El cambio es una de las características de nuestro tiempo. Pero el ritmo del cambio y su naturaleza específica son muy distintos a lo largo y ancho del mundo. El cambio ha resultado traumático para determinados sectores y actores, a nivel nacional.
En los últimos lustros, nuestro país ha experimentado cambios dramáticos, muchos de ellos originados internamente, pero otros propiciados desde el extranjero. Todo esto ha creado un ambiente de profunda incertidumbre.
La incertidumbre es uno de los productos que de manera inevitable acompañan al cambio en cualquier lugar en que éste ocurra. La incertidumbre todavía se encuentra latente tras la llegada de López Obrador a la presidencia de la República el 1 de diciembre de 2018. Con relación a la confianza, como capital social, mejor ni hablar.

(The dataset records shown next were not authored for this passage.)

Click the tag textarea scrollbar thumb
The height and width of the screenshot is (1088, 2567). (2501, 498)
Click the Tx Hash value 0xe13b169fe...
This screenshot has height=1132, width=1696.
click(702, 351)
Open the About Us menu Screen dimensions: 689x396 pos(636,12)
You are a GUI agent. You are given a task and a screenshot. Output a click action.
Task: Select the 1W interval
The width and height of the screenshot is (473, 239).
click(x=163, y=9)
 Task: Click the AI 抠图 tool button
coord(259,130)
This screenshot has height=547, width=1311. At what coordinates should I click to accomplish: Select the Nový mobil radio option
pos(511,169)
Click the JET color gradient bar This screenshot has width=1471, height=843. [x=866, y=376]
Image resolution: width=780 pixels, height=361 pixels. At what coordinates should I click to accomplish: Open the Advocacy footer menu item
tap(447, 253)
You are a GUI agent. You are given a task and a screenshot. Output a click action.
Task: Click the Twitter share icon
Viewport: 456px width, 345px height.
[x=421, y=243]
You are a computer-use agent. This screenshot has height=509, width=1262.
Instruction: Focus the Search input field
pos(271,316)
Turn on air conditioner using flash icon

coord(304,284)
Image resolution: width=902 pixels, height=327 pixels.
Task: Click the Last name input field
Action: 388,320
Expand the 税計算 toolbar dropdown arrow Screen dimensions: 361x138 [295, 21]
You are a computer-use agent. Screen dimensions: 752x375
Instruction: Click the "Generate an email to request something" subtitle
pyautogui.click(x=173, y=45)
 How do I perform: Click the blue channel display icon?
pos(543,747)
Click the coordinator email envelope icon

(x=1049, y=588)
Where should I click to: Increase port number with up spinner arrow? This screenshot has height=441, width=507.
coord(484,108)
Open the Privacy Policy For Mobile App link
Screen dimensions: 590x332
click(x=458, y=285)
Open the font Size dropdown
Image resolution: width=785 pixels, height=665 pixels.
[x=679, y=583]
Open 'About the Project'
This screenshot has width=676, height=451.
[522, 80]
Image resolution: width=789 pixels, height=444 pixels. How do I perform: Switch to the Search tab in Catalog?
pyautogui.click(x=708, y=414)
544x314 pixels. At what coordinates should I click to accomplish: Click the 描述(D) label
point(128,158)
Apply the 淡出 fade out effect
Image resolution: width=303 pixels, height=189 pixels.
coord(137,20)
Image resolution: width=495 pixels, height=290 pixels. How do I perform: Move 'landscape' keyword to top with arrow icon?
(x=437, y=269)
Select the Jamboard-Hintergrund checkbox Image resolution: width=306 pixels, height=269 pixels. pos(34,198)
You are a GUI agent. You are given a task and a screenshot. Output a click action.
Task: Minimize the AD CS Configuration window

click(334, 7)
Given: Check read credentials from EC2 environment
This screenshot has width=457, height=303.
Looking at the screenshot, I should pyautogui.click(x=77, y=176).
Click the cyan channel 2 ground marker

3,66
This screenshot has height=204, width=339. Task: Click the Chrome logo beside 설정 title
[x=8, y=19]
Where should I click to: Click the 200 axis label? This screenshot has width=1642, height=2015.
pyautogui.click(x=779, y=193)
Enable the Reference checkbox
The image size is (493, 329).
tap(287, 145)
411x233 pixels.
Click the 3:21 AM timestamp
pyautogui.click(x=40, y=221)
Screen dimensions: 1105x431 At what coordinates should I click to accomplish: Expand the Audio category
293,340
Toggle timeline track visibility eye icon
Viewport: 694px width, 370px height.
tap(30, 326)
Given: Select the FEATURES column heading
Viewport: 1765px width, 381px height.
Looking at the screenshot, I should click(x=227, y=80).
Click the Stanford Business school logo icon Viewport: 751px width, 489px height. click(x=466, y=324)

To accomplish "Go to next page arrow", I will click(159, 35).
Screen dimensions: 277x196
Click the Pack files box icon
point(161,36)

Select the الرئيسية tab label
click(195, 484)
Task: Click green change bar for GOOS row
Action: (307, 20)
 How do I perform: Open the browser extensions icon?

Como lo indiqué al comienzo de este artículo, el cambio institucional ha sido dramático desde 2018 a la fecha. El marco de referencia institucional no ha permanecido esencialmente intacto. Los cambios económicos han sido inmisericordes, lo cual se repite casi en todo el país.
Han ocurrido no sólo de una manera estrepitosa y devastadora -lo que se ha traducido en desempleo, pobreza y ausencia total de mecanismos de protección familiar-, sino en total ausencia de un marco de referencia confiable. La inseguridad pública, jurídica y patrimonial se deriva de lo mismo.
Son éstos los temas que el gobierno de la República debería atender, pues de ellos depende, mucho más que de cualquier otra cosa, el éxito de su gobierno y, en buena medida, el futuro de su administración y la continuidad del proyecto de la cuarta transformación allende el 2024.
¿Habrá más presiones a mediano plazo? No tengo la menor duda, teniendo como base la capacidad financiera de quienes se ubiquen en la estructuración de los movimientos. Llegado el momento volveremos a ver la acción de grupos demandantes, comportándose de la manera menos razonable posible.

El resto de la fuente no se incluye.